Tuesday, June 21, 2011

I swear, fandom will kill music.

If this title, and anything said in here, sounds really extreme and less-than-sane, please understand -- I am in an exceptionally bad mood right now. Over one of my favorite bands of all time, Queensryche.

But not for the reason you think. It is, though, related to their new album, Dedicated to Chaos. Again, not for the reason you think. By now, you've probably heard everyone pissing and shitting themselves over the fact that the album does not sound like the Queensryche of old.

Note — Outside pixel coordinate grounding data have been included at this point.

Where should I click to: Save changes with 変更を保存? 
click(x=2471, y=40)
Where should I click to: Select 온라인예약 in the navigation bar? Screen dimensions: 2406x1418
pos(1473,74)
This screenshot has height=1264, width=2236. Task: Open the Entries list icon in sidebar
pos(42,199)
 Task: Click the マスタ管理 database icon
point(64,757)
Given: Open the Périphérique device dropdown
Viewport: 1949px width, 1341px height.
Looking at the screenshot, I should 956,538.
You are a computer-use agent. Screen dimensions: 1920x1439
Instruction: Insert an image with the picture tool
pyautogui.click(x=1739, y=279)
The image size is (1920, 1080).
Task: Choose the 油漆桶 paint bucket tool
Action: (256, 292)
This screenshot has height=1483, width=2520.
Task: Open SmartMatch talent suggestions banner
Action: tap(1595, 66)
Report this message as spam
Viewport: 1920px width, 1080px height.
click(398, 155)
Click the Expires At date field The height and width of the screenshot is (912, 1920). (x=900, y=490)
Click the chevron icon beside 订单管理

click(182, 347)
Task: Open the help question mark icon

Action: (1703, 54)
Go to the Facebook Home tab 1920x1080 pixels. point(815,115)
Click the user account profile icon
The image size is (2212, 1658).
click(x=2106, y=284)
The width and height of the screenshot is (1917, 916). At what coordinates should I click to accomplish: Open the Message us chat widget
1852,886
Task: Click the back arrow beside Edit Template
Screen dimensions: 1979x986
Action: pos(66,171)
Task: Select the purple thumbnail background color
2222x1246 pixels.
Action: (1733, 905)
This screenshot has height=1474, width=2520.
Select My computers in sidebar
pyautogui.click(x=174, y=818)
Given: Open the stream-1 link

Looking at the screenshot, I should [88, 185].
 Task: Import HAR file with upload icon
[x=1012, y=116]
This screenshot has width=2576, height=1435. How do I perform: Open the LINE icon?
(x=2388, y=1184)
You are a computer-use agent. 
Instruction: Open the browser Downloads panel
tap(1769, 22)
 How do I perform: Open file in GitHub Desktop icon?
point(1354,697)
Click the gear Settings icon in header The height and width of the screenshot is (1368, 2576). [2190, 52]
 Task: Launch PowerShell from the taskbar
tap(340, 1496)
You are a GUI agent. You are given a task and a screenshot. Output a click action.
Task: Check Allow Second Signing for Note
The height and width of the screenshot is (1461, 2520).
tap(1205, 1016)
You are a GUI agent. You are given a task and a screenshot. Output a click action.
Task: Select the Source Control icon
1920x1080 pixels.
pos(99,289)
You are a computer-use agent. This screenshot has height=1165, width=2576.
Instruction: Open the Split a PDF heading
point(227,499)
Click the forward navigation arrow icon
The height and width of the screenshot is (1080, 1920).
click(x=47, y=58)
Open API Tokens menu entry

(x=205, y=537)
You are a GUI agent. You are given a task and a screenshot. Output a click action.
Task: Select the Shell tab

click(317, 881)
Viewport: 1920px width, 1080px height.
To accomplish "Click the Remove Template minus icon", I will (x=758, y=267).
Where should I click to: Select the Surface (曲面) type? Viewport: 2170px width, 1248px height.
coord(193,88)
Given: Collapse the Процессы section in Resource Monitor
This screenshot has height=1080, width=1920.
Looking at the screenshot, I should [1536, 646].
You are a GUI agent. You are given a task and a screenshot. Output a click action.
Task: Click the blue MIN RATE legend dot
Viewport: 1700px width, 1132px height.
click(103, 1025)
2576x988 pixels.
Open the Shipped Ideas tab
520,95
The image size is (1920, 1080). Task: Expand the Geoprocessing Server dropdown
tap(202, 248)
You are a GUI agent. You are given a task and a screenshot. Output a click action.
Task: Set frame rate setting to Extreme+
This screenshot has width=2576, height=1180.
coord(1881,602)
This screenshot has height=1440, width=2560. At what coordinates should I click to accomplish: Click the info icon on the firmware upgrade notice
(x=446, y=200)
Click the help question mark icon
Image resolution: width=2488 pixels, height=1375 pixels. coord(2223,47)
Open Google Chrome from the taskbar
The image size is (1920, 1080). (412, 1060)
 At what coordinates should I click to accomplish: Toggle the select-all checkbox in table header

So, in short, here is my two-step advice for people who want to hear Rage for Order or Operation: Mindcrime again.

  1. Listen to Rage for Order or Operation: Mindcrime.
  2. Shut the fuck up and go the fuck away.

Very simple. Your opinions on what a band "should" be doing do not matter, and they never will. A band "should" be doing what they think is best. In this case, the songs on Dedicated to Chaos, which are very different from most everything they've done before. This is not Queensryche as we knew them in 1988. This is a good thing.

Queensryche are a progressive metal band. For those of you who don't know, "progressive" is a word meaning "favoring or promoting progress." In short, something that changes. Stagnation can work for some bands. For a progressive band like Queensryche, it absolutely cannot. Yet the "fans" continue to whine about how much the band has changed and how much they want the old sound back. It's natural. I love Rage for Order and Operation: Mindcrime too, because of what they were: whip-smart, technically accomplished, and not boring. The songs on Dedicated to Chaos are exactly this. So maybe the Rage for Order comparisons are pretty acceptable. "Progressive" metal has stagnated. The Dream Theater school is the big one now -- that or the Opeth school. Both bands have produced and continue to produce great albums, don't get me wrong. But they are not progressive anymore. Nor are they backward-looking enough to be called retro, revivalist, or any of those other words that signify a different kind of progress. Let's call it samsara. Endless death and rebirth. Even this is not stagnation. This is the angle Marillion took in the early 80s. This is an angle few bands are willing to truly take anymore. Even those that don't are usually in the alternative rock genre and they reinform themselves with grunge or Nine Inch Nails-class histrionics. Not quite what we're looking for, but a valiant effort.

Dedicated to Chaos could be the breath of fresh air that progressive metal needs, if people could get off their high horses about what genre X or band Y are "supposed" to sound like. But they won't. And they'll keep puking out whatever words come to mind about what they want, when it's right within reach, and it has been for twenty-five years. To be honest, this reminds me of Metallica's Death Magnetic. Fans who managed to cling to the band for all those years wanted a new album of thrash music after all of the "shit" on Metallica, Load, ReLoad, and St. Anger (many of which were subpar, but due not to the genre but the band themselves). When Death Magnetic finally came out, they were lambasted as has-been sell-outs trying to relive former, out-of-reach glories. What would happen to Queensryche if, say, they tried to record an album in the vein of Rage for Order without being updated for the modern world? They would probably be lambasted as has-been sell-outs trying to relive former, out-of-reach glories.

You can see what the problem here is. The fans don't want anything -- except the exact thing over and over again. In which case, do what I do and listen to the old albums over and over again. Listen to your copy of Rage for Order until it dies. I won't consider you a fan of the band if you're only in it for one album or two. Youre a fan of those albums. You mean well, but so does a preacher. Like preachers, some of you mean well but are doing something truly awful for that which you claim to speak for. Cut the crap. Accept that Queensryche as they are now are not Queensryche as they were in 1988, Queensryche were only that, at latest, until 1990. By then, the band woke up and realized that advancing was what they needed to do.

Before anyone says anything about how Chris DeGarmo would have made the album better, shut the fuck up and learn your 'Ryche history. Know what other albums DeGarmo played on? Hear in the Now Frontier and Tribe, both of which are regarded as polished turds or worse in the fandom. DeGarmo is not the nonexistent "problem" -- it's the stuck-up fans.

Understand, though, that I am not saying this album is as good as Operation: Mindcrime. Little is. But it's at least as good as Promised Land, and produces a sound expansion at least as fertile. And for fuck's sake, that's gotta count for something.

Okay. I'm done now. In short: fuck people.